In April 2020, the European University Hospital Alliance warned that rising demand in intensive care units for certain anaesthetics, antibiotics, muscle relaxants and medicines used in a way they were not originally approved for to treat Covid-19 could mean stocks run out.
Decreased production, logistical problems, export bans and stockpiling due to the health crisis further increased the risk of bottlenecks.
On 14 July, Parliament’s environment and public health committee adopted a report calling for European health “independence” by securing supplies, restoring local drug manufacturing and ensuring better EU coordination of national health strategies.

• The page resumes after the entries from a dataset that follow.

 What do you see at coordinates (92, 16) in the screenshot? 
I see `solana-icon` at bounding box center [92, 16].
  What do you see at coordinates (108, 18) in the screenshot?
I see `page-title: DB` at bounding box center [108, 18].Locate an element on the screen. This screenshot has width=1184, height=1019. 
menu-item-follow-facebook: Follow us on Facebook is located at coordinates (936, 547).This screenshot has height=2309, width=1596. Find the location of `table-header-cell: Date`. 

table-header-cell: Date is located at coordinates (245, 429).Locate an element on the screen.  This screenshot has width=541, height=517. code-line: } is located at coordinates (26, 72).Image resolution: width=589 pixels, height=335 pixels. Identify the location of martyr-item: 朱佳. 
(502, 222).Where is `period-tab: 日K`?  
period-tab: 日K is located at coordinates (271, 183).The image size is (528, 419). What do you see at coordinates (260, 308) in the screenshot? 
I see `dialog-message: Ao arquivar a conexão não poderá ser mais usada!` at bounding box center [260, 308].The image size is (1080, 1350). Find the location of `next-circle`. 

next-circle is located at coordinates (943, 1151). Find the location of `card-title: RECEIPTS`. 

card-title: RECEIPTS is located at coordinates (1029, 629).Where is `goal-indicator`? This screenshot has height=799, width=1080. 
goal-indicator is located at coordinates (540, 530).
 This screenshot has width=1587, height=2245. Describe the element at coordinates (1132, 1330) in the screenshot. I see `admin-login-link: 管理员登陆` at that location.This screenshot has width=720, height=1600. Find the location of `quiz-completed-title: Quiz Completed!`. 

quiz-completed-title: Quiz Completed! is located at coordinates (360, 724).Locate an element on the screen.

What causes medicine shortages?
Between 2000 and 2018, shortages in the EU increased 20-fold and according to a note by the European Commission are rising for widely used essential products.
The reasons are complex, ranging from manufacturing problems, industry quotas, legal parallel trade and unexpected peaks in demand following epidemics or natural disasters to pricing, which is decided at national level. The EU is increasingly dependent on non-EU countries - mainly India and China - when it comes to the production of active pharmaceutical ingredients, chemical raw materials and medicines.